Lately, I’ve been looking at some really big ideas. I’d like to focus in on the practice of drawing again, specifically, the work that lines do. I noted an “airiness” in my “Zen drawings” in my post, “The Paradox of Zen Drawing,” a characteristic not shared by all line drawings. How did I achieve this “airiness, if not by mere virtue of their being line drawings?” To what extent does the line play a role in expressing the essence of what is being depicted?
Below are some sketches/drawings of my own, which I’ll use to consider two major elements, quality of line and overall “gesture.”
The above are abstract drawings of kitchenware in pastel, and the below were drawn in color pencils. They are all very static, like they’re in repose, but the pastel drawings are more grainy and less fine.

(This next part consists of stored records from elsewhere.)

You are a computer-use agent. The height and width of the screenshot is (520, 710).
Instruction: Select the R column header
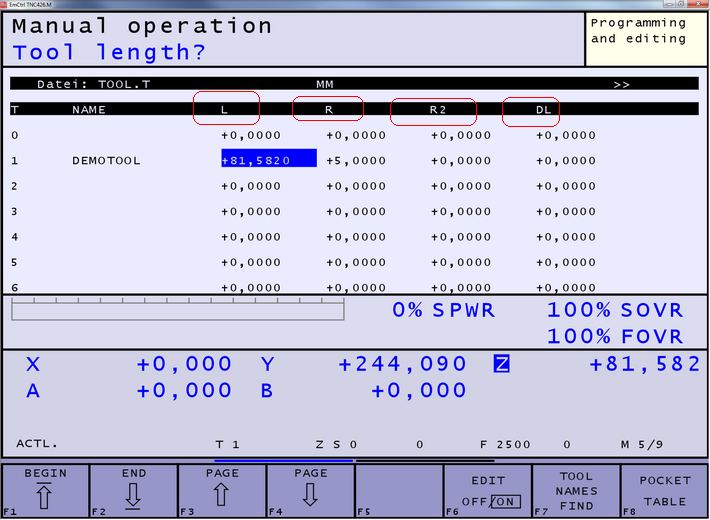[x=330, y=109]
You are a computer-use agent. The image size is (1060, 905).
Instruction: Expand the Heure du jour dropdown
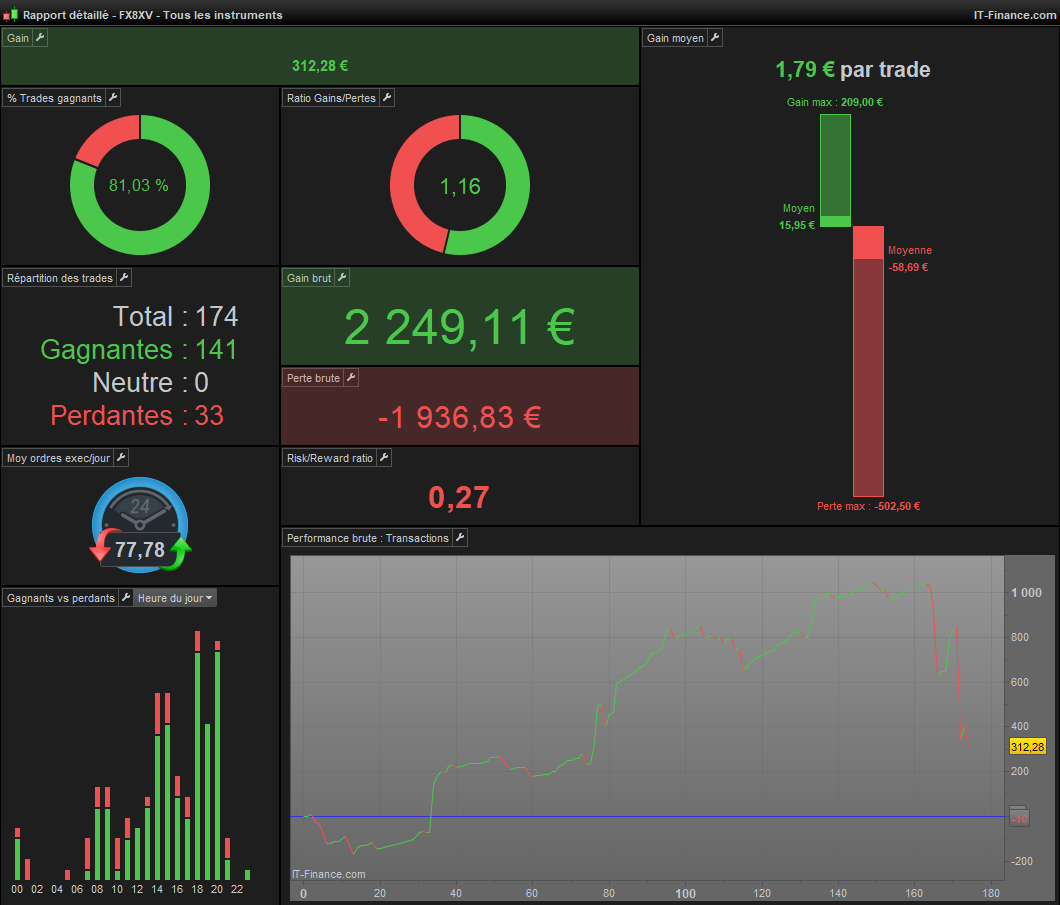tap(175, 598)
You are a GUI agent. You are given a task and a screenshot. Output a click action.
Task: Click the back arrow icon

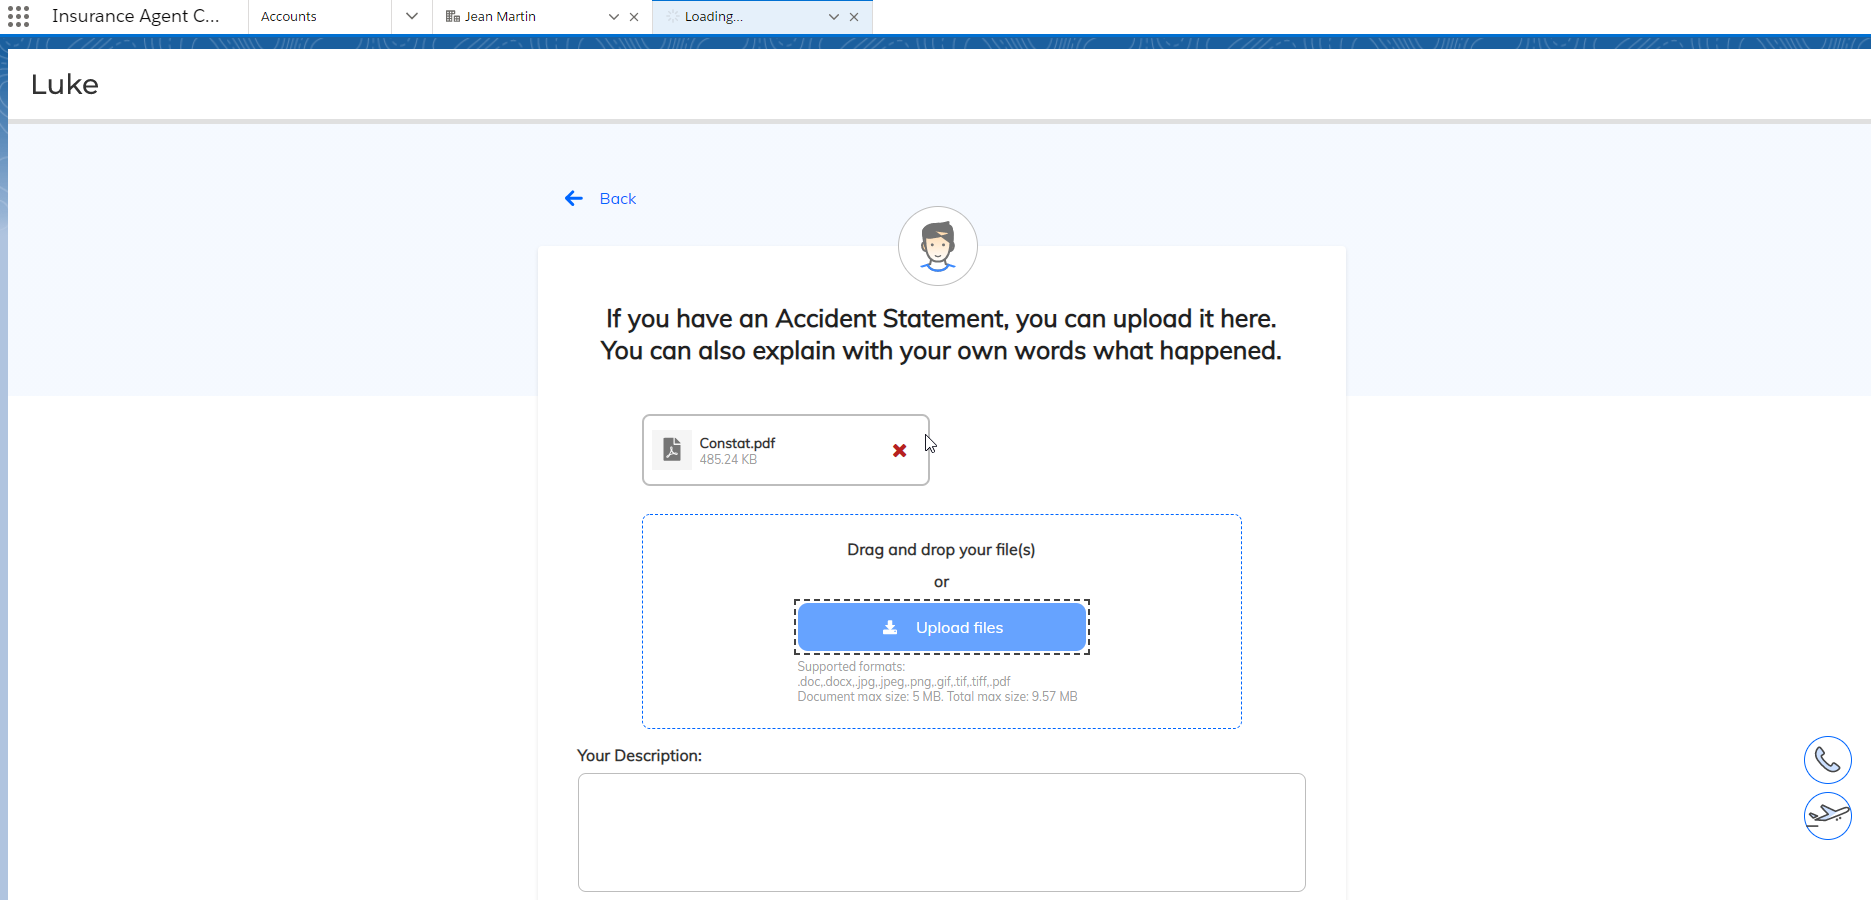574,199

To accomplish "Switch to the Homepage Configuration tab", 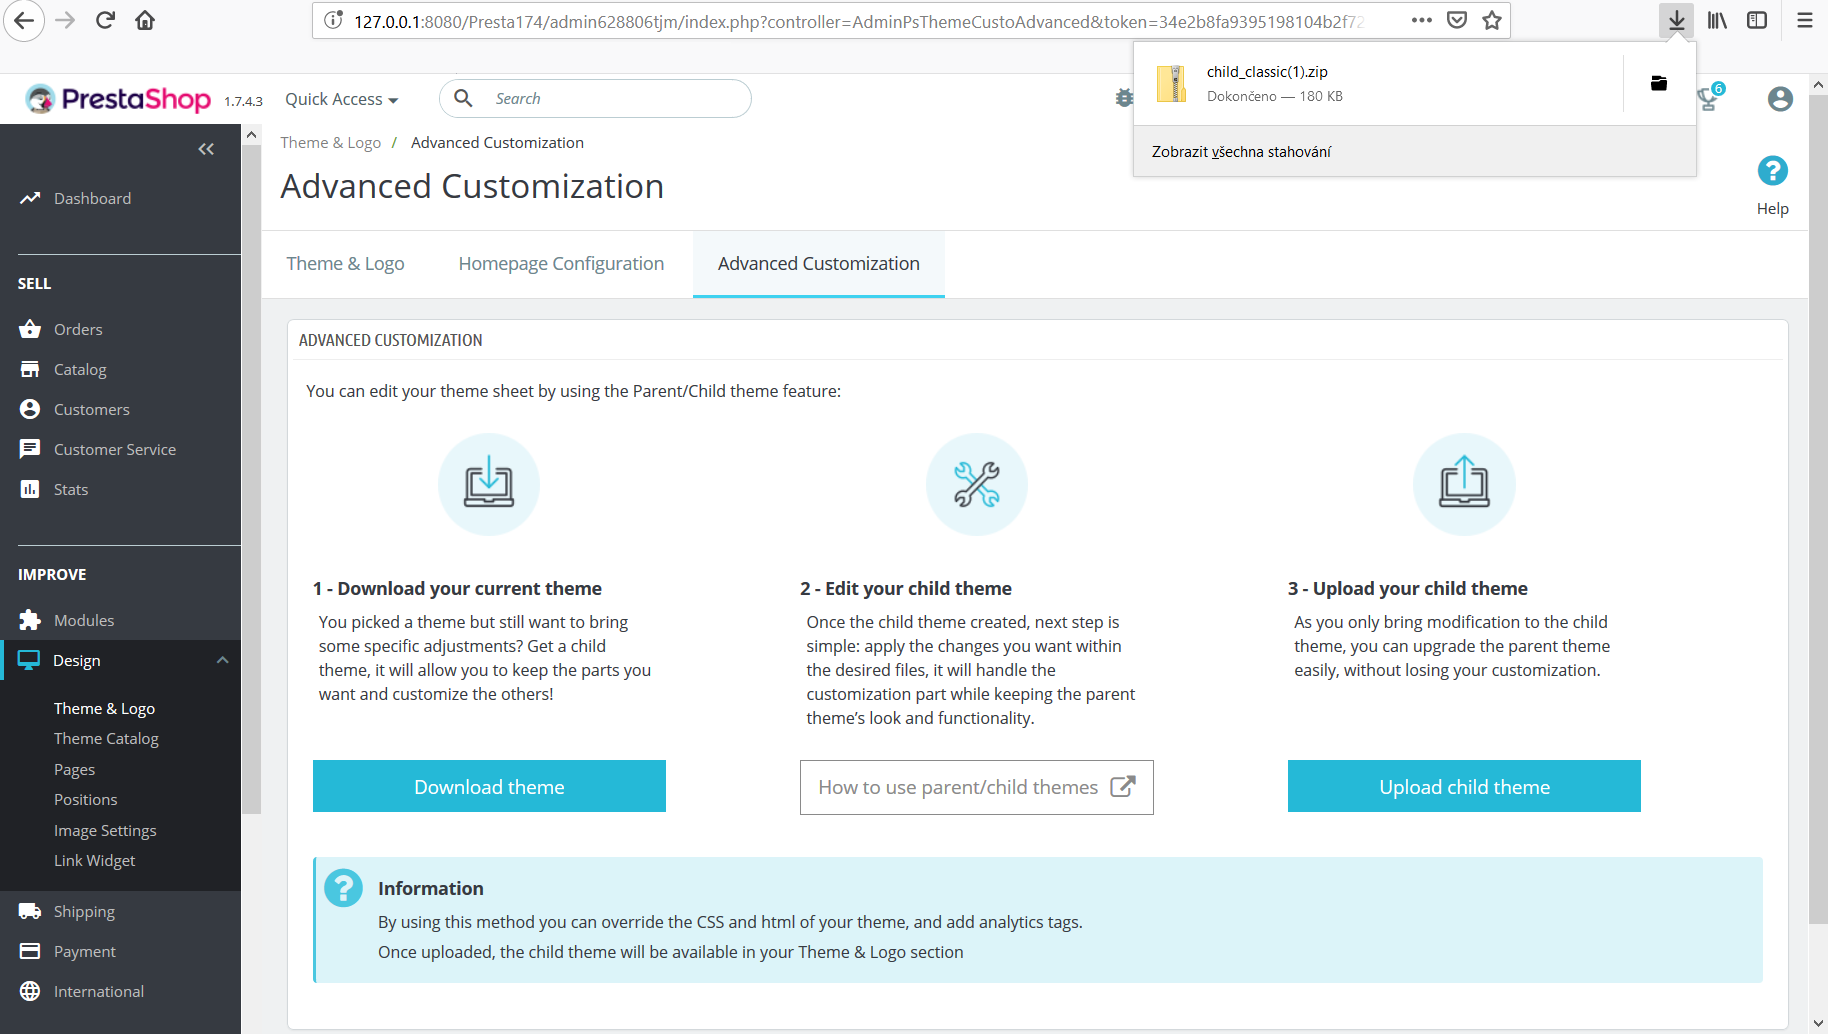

When composing a line drawing, I learned to really appreciate the fact that all lines have two sides, and each side has an edge; the appearance of which, even from arm’s length, can influence the quality/nature of a drawing. For example, when the edges of the sides of the lines are more smooth, the drawing looks more polished, literally, and has a more refined quality, even though the flow of the lines are the same.
Now, the pastel drawings were drawn on Chinese water color paper, which has the same consistency as tissue paper but is more durable, while the color pencil drawings are drawn on drawing paper (in my sketchbook), and the below drawing was drawn in ink and on paper that feels like parchment paper. The first is much more transparent than the others and is a great contrast to the heaviness of the pastel, while the parchment paper’s weightiness makes it feel more sturdy and matches very well with the quality of the lines. It is the thickness of the lines, supported by the durability of the paper, which expresses the “gesture” of the subject being in repose, even steadfast.
The artist’s hand and approach.
I’m tempted to separate one’s execution from one’s approach, but I’m not sure if I could, in practice. The above was drawn while I was in a particular frame of mind: I was in China (teaching English) and missing home, and maybe my emotional response was to be strong and steadfast. I especially missed my books and access to a local library in which the books were in English. I began thinking about Van Gogh’s drawings of women with their bonnets on. I focused not on the image, per se, in my head, but the feeling I felt when thinking about the image. It wasn’t of strength but it may have been of repose. I can’t find the source image. It may have been a composite of a variety of drawings/paintings by Van Gogh, or, come to think of it, I may have been thinking about a drawing by another artist altogether, Portrait de femme, buste, by Albrecht Durer. In any case, it was a response to both an idea of a drawing by somebody else and to my circumstances.
The above was drawn in marker and on drawing paper (in my sketchbook), and the choice to use two different colors was deliberate. I drew this the day before I began drawing my “Zen drawings,” and I was looking at a bottle of soy sauce. I liked the idea of the two lines interacting with each other and being able to see this interaction.
I realize that one’s approach to a drawing includes one’s intent, and that opens up the discussion to… well, everything again. So sticking to my examples…
For the last two drawings, I used a fine gel pen and they are again from my sketchbook. For the above, I was following the lines (or illusions of various “lines”) of a dress. I liked the idea of it appearing to float in front of a window with the sunlight streaming through its threads and into the room. It wasn’t just the dress that guided me; it was also an idea of the dress and a feeling of nostalgia from the idea.
For the drawing below, I was guided not by an idea or even a particular feeling, not initially; but only the flow of the lines I could see. When I started to see or feel a sense of “airiness,” I began to cheat a little, making up lines or connecting lines I could see with some imaginary ones, knowing that the overall idea would be same. In short, the idea was manifested out of what I could observe by looking at the bag, and from this, I had an “airy” kind of response.
Frederick Fanck was searching for the essence of his subjects via drawing them. I imagine that, to do so, Franck would have to see a subject as a whole, or an idea of the subject, as opposed to focusing only on a single, visible aspect, but I am only speculating, as Franck’s descriptions of his experiences with Zen drawing were emotional and not technical.
I was deconstructing the appearance of my subjects, by focusing on the lines or illusions of “lines” which I could see. I was not thinking of the bag as a whole, nor did I think of a feeling I could’ve associated with the bag, the way I associated a feeling with the dress, so I can say that my drawing was a response to what I was seeing but not the bag itself.
I want to say I was doing what Franck was doing, but I don’t think I can (or not what he believed he was doing), because what I focused on (lines) was not really a “visible aspect” of my subject; rather, “lines” are the product of some process we’ve developed for perceiving our outer world and, thus, abstract ideas. Zen drawing is supposed to be the practice of one connecting with everything else, and focusing on abstract ideas requires one to look inward in order to create something that is not perceivable outside of oneself.